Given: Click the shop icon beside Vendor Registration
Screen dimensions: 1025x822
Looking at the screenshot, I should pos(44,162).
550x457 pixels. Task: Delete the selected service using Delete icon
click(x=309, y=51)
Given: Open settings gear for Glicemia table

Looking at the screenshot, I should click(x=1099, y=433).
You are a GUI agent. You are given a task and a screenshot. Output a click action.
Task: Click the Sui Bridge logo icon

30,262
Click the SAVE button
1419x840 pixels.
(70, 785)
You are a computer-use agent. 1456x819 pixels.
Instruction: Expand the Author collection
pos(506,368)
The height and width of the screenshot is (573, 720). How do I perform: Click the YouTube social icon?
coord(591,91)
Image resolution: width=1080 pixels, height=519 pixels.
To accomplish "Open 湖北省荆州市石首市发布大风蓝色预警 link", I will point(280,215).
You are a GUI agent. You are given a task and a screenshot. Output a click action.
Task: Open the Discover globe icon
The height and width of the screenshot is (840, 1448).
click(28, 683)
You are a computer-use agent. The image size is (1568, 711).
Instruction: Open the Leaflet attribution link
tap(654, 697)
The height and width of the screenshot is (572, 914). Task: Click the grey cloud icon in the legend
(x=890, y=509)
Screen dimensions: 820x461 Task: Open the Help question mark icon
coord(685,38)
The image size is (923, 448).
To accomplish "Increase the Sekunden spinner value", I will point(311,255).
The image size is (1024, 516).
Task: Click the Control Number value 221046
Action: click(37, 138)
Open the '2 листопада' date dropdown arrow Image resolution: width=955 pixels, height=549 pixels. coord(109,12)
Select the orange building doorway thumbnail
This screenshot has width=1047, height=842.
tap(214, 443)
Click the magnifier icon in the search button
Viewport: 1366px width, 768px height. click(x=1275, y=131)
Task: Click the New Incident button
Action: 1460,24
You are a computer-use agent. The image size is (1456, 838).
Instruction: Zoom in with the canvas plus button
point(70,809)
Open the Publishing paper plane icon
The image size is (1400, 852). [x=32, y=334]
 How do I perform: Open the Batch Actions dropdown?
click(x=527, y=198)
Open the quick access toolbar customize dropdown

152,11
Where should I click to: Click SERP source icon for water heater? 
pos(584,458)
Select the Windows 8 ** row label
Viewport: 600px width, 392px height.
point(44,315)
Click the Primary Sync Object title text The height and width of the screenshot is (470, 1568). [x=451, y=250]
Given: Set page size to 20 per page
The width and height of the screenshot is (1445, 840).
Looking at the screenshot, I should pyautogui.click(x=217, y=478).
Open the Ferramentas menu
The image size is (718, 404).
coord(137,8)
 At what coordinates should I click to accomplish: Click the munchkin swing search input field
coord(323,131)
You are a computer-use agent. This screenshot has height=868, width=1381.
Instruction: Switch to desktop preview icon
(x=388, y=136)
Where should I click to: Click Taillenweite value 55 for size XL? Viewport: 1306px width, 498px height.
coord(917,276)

________________

Copy the entries verbatim, from the line containing "Where should I click to: Click Taillenweite" through the end of the entries, including both ends.

# Written answer
Where should I click to: Click Taillenweite value 55 for size XL? Viewport: 1306px width, 498px height.
coord(917,276)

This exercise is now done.